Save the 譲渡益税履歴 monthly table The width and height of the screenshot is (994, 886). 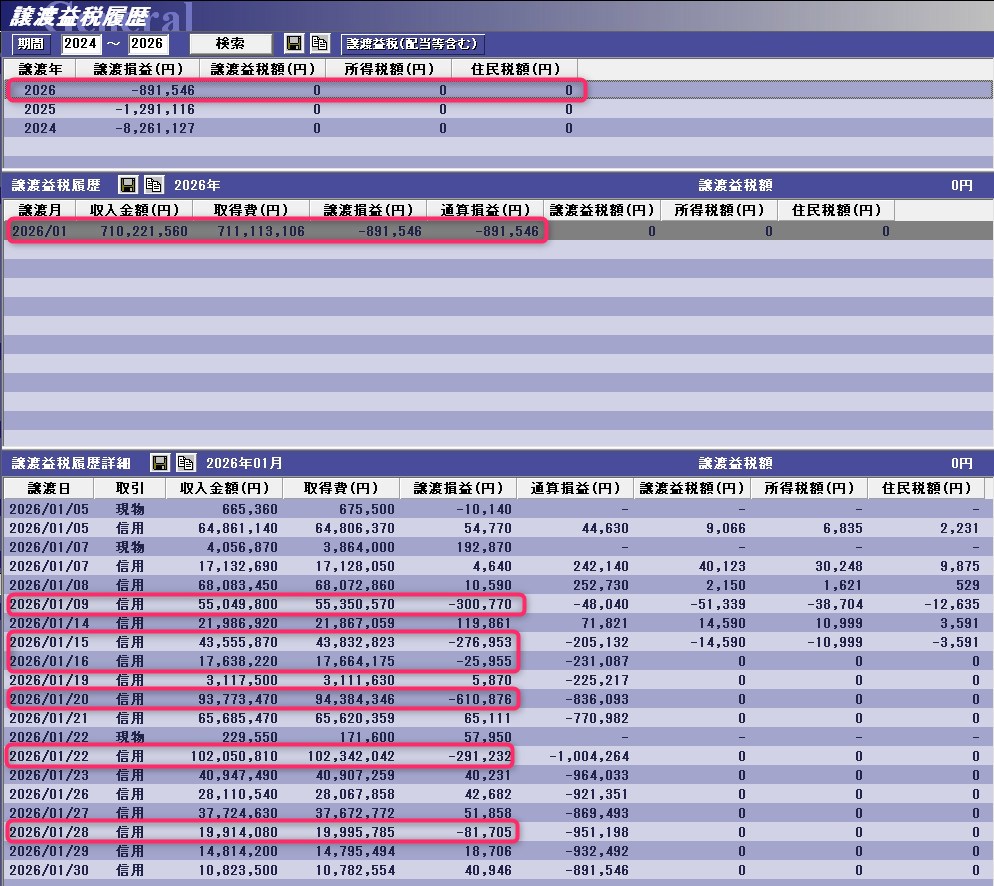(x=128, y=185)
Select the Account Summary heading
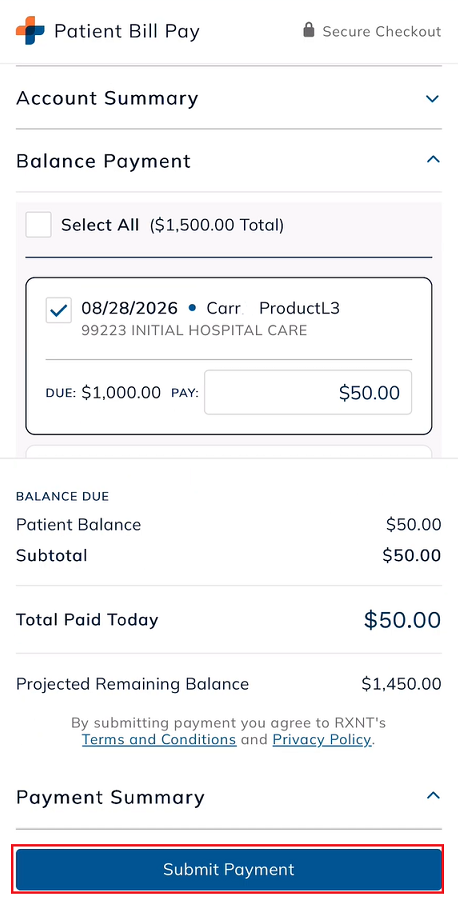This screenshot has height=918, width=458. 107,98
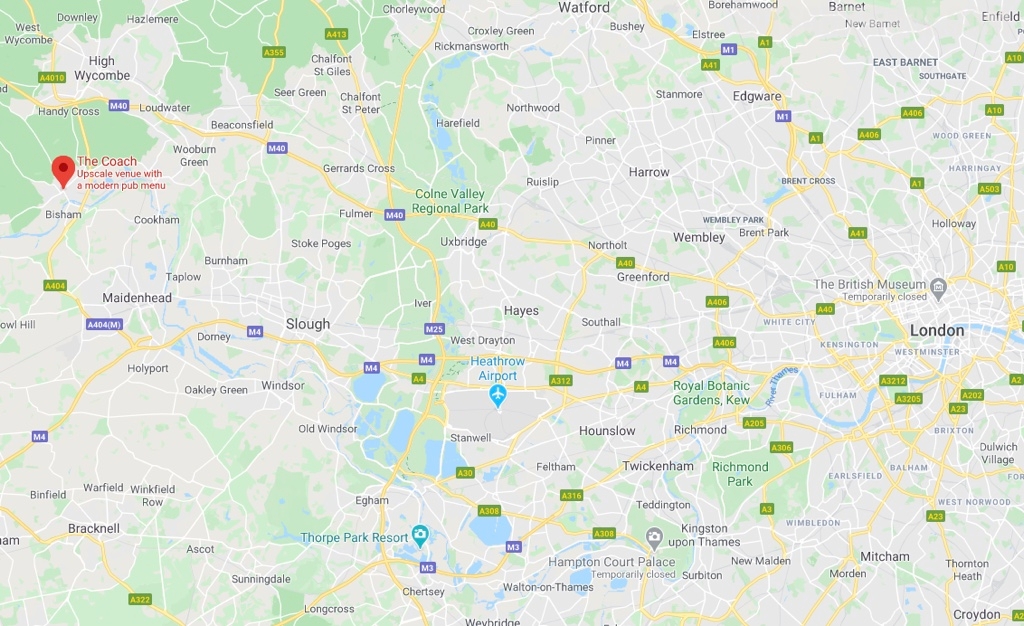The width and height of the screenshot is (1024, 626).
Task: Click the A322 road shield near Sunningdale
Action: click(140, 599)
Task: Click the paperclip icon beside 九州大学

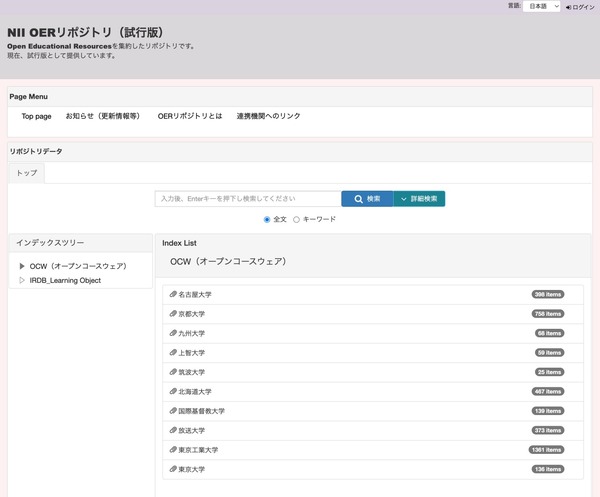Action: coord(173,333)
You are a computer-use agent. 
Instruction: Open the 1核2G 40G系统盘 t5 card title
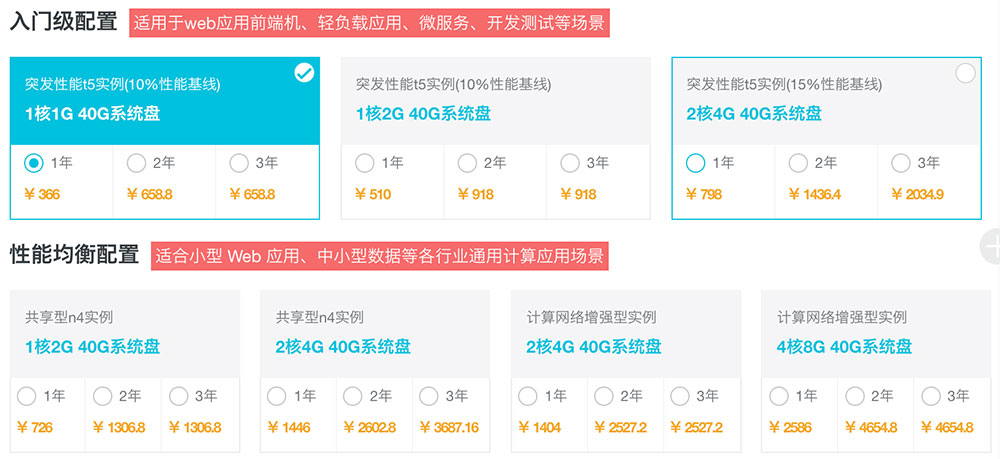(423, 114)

+ + + + +

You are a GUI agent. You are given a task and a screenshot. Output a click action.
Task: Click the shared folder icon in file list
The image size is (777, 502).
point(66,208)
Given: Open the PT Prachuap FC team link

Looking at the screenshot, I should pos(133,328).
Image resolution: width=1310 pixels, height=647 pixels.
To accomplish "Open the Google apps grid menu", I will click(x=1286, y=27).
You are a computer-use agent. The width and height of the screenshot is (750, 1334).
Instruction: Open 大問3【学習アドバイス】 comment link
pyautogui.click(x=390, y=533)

+ + + + +

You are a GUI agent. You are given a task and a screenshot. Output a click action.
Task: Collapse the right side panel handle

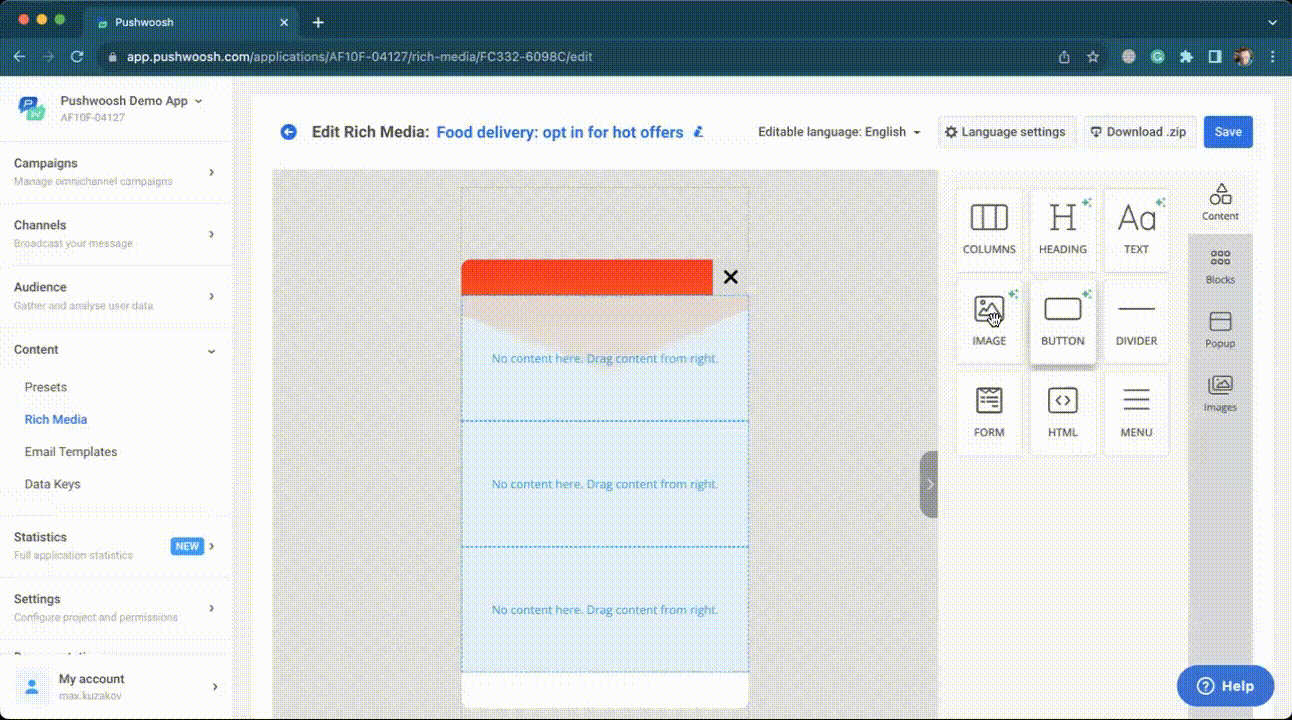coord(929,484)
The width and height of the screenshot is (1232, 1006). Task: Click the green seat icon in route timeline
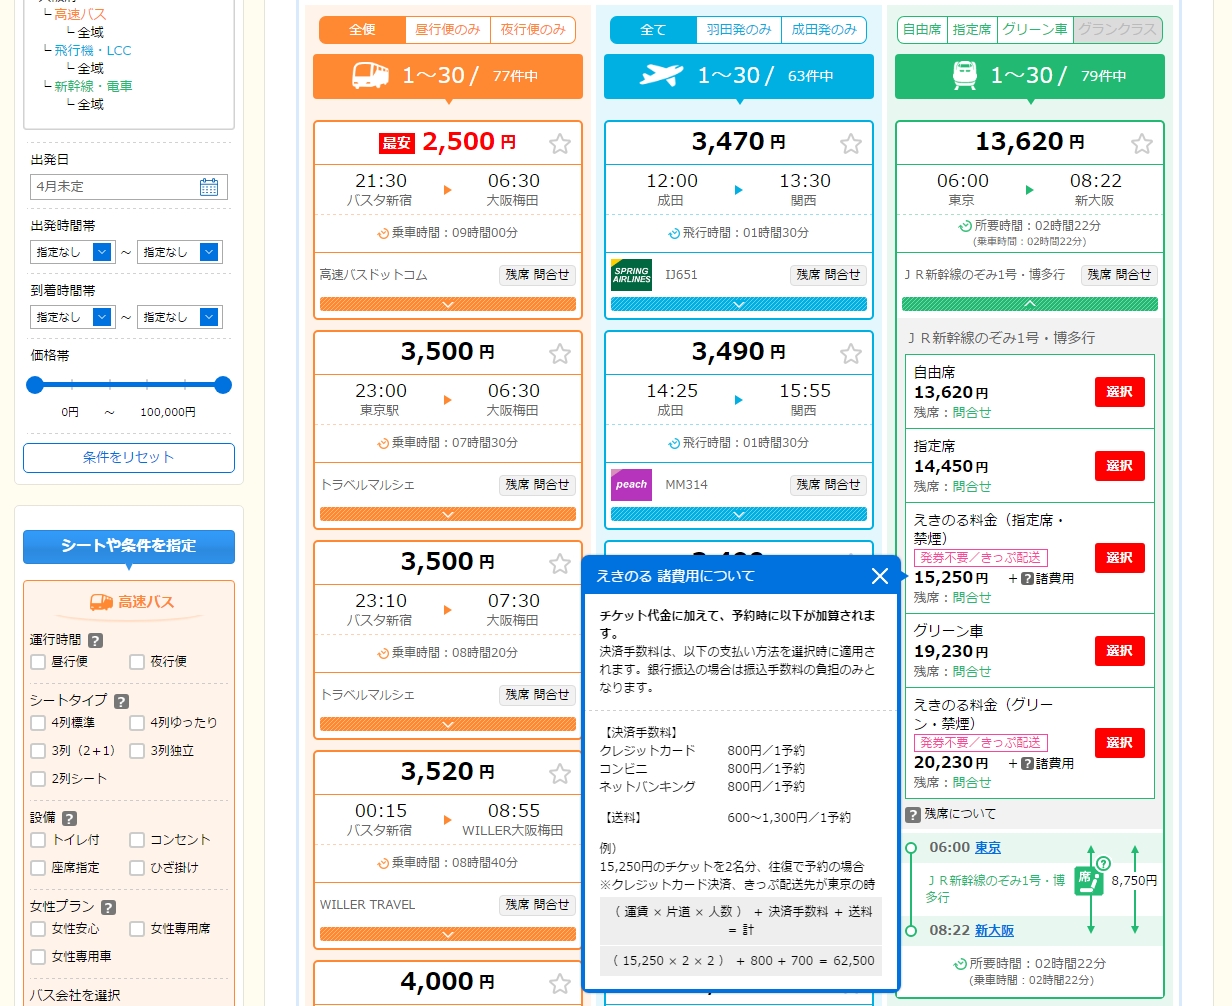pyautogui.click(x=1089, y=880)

+ + + + +

* TASK TO CARRY OUT *
Working through the data above, find every line holding "agent" and copy it.

* OUTPUT *
You are a computer-use agent. 
You are a GUI agent. You are given a task and a screenshot. Output a click action.
You are a computer-use agent. The width and height of the screenshot is (750, 1334).
You are a GUI agent. You are given a task and a screenshot. Output a click action.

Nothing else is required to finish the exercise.